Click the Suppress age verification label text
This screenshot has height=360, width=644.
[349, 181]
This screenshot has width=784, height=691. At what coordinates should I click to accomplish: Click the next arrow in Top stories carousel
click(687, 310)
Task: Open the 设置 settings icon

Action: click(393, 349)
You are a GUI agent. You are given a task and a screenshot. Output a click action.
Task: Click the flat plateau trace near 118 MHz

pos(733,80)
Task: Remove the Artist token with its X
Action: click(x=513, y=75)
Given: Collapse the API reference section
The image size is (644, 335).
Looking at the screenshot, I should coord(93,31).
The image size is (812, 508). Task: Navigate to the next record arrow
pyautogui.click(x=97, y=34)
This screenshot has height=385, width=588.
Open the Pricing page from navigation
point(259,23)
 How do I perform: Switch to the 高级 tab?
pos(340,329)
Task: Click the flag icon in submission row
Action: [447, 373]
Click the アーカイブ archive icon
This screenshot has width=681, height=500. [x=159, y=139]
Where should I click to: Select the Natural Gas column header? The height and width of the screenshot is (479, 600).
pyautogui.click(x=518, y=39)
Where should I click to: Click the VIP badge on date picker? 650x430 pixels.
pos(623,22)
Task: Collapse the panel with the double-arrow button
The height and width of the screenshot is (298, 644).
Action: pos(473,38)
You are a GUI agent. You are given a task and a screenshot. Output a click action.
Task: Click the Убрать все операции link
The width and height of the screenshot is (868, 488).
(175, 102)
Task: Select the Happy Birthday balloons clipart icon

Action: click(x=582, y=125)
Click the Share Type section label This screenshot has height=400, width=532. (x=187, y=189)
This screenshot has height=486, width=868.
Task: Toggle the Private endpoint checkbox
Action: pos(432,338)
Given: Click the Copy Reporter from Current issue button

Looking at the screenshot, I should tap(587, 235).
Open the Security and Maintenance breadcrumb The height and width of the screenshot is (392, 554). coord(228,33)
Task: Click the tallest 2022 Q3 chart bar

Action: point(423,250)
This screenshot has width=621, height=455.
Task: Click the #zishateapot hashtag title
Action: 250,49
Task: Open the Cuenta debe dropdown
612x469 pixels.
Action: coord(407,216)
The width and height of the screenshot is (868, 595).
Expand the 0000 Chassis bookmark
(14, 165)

+-------+

* WHAT IS BEING ASKED *
Search the material for the word "Collapse" and copy each line where it occurs.

* RESULT OF THIS TASK *
Given: Collapse the API reference section
Task: Collapse the panel with the double-arrow button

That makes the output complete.